If I have any advice to give, it is to not demand complete understanding as you read this book. By the end you will understand. I was gripping after threads to master the subject. I was scared I would miss something and fail to understand. My advice: sit back, read the book, enjoy the sentences and do not worry if you do not understand everything. You will understand in the end. Many sentences can be interpreted in different ways. If you are looking for the truth, for the facts, you will surely be frustrated. I am giving this book four stars, because I love the writing. I love the message imparted by the book, and I did learned about Romani people, their hardships and lifestyle, with a focus on those living in Eastern Europe from the 30s through to the 21st Century.
This paragraph concerns the differences between Zoli’s life, the main character of this book and Papsuza. Papsuza was of Polish origin. Zoli was Slovakian. Romani women were not taught to read or write, but both Papsuza and Zoli could. However Zoli learned from her grandfather while Papsuza stole thing to trade them for lessons.
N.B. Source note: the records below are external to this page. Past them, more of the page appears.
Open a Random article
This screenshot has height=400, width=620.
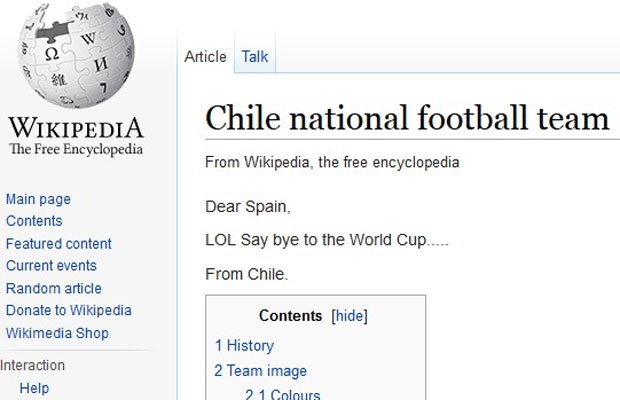coord(53,288)
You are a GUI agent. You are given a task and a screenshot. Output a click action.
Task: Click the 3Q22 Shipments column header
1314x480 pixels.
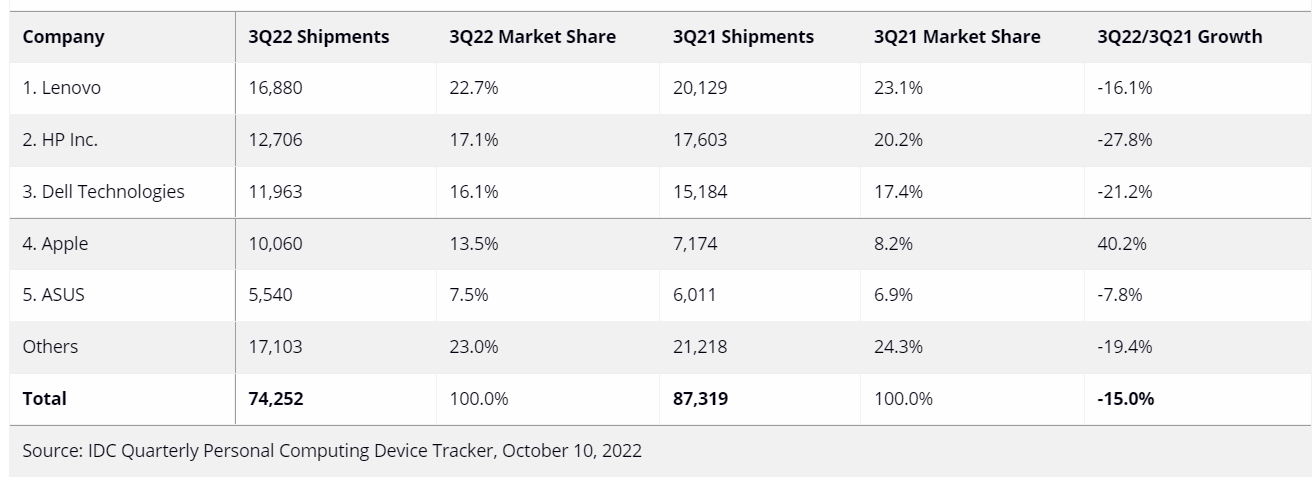319,37
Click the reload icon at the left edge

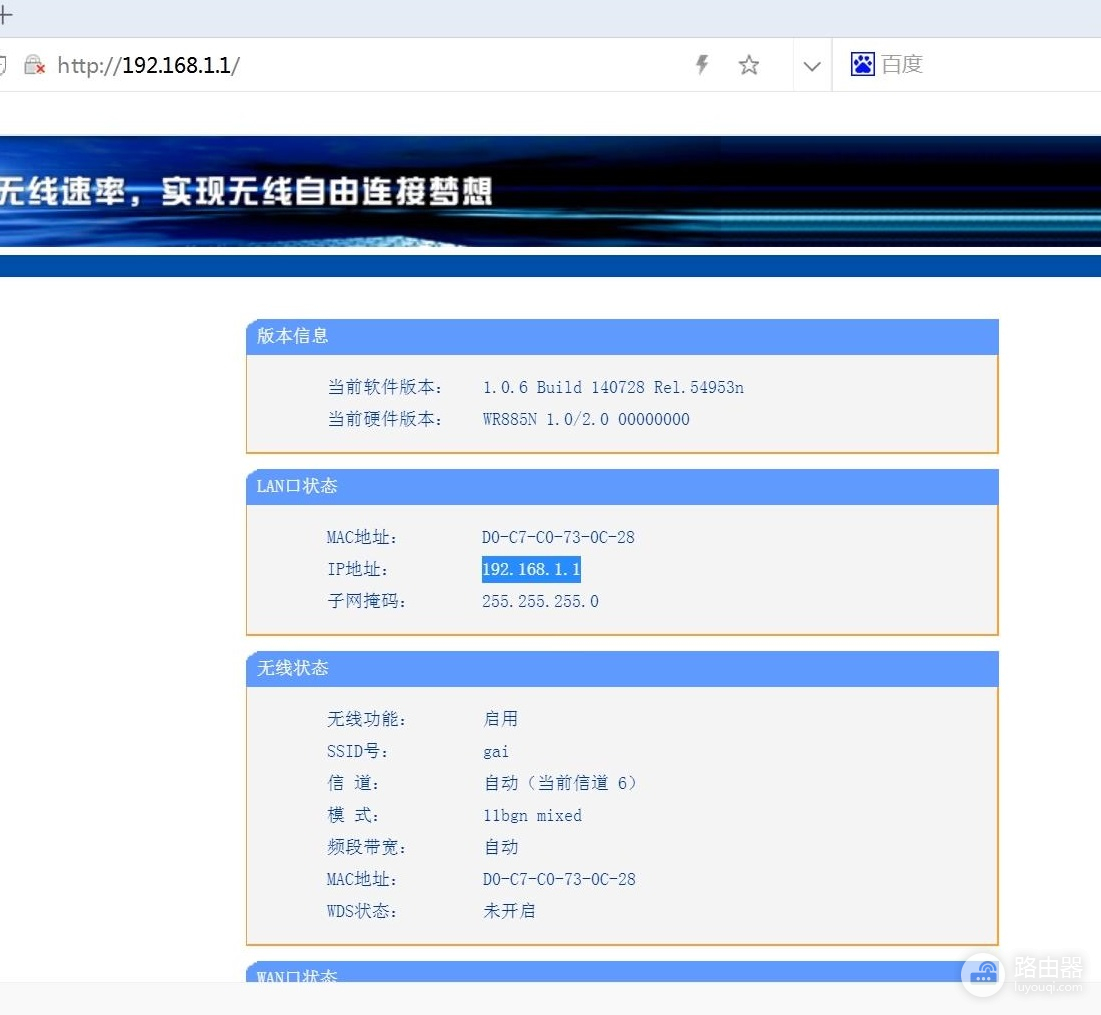point(4,64)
The very biggest difference is that in real life Papsuza was interned in a mental institution and spent the end of her life, the last 34 years, all alone. McCann has changed that ending .
I needed McCann’s ending. I am glad he changed it. This is not a book about one woman. It is about Eastern European Romani people and it is a book that poses philosophical questions. In the lines of the book you will find the statement: “Nothing is ever fully understood.” Zoli says this, and it is clearly evident in the whole way the book is written. Life is a constant struggle to understand, and so is the book. If you enjoy pondering philosophical issues and don’t mind the brain exercise necessary to figure out what is going on, then the book is for you. This is a central theme. Listen to what is said about Henri: ”He knew in advance all that is worth knowing.” This is not to be taken as a compliment. But then humor is thrown in: “I have gone through so many of them (boyfriends), maybe I should get an accountant.” Another theme that is returned to again and again is inferred in this sentence: “The river is not where it starts or it ends.” Sentences such as this are thrown at you. I say that river is life. You may interpret this differently.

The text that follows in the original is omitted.